CAPITOLO XI

NELLA casa e sul terrazzo pareva che il tempo avesse rallentato il corso. Si ha un sentimento simile quando attraversando i boschi si passa nelle zone più antiche. Nessun segno ci avvertiva che non si era nella prima metà del secolo decimonono o meglio ancora nel decimottavo. I muri, le travature, i tessuti, le pitture e i libri, tutto attestava una lavorazione solida. Si sentivano le antiche misure, il piede, il braccio, il pollice, il palmo, la linea. Si sentiva che alla luce e al fuoco, al letto e alla mensa si accudiva ancora all’antica, si sentiva il lusso della cura umana.

L’esterno era diverso, sebbene fosse gradevole camminare sulla sabbia soffice e gialla come l’oro. Ogni due o tre passi, le orme si cancellavano. Vedevo un piccolo vortice, come se un animaletto nascosto nella sabbia si scuotesse. Poi il sentiero tornava a stendersi liscio come prima. Però non avevo bisogno di questa percezione per notare che qui il tempo scorreva più rapidamente e che ci voleva una maggiore vigilanza. Nei bei tempi passati si giungeva in luoghi dove c’era «odore di polvere». Oggi la minaccia è più anonima, è nell’atmosfera; però la si sente. Si entra in regni nuovi.

Il sentiero incantava; invitava a sognare. A volte il ruscello gli si avvicinava tanto da rasentarlo. Sulle sue sponde fioriva l’iris gialla, e sulle rive sabbiose il tartaro. Dei martin pescatori svolazzavano sopra e scendevano a bagnarsi il petto.

Sopra le peschiere, nelle quali i monaci avevano allevato le carpe, cresceva un tappeto verde, limitato da orli chiari. Là ingiallivano le lenticchie d’acqua, impallidivano gusci di limnee e elici. C’era odore di muffa, di menta e di corteccia d’ontano, di palude calda e umidiccia. Pensai a torride giornate d’estate, nelle quali noi ragazzi avevamo pescato con piccole reti in peschiere come quella. Si tiravano a fatica le gambe dalla melma che si attaccava come una ventosa, e quel medesimo odore saliva dalle nostre orme.
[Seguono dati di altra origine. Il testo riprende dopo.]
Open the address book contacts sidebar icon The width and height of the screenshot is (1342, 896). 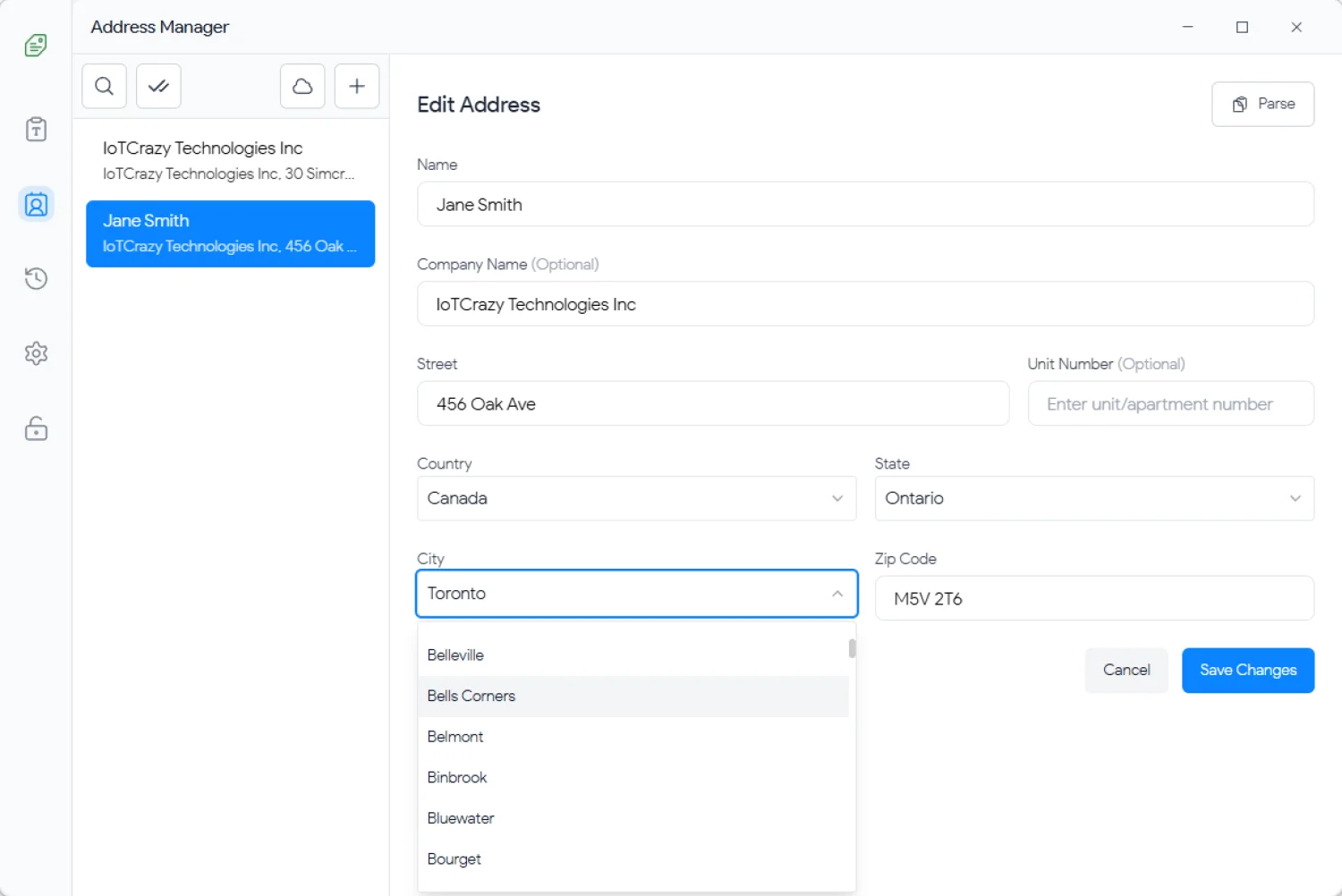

Ero già arrivato al muro di confine; il ruscello ne usciva scorrendo attraverso una inferriata. Alla sinistra appariva anche il tetto di paglia. Posava sopra pali rossi, senza nessuna parete fra l’uno e l’altro, e coronava piuttosto un boschetto che un chiosco. Probabilmente era destinato a difendere dalla pioggia o dai raggi del sole, ma non dal vento o dal freddo, chi voleva trattenersi in questa zona del parco. Una parte del tetto sporgeva, come un ombrello. Sotto stavano sedie di vimini e un tavolino da giardino verde. Qui dunque avrei dovuto attendere il mio destino.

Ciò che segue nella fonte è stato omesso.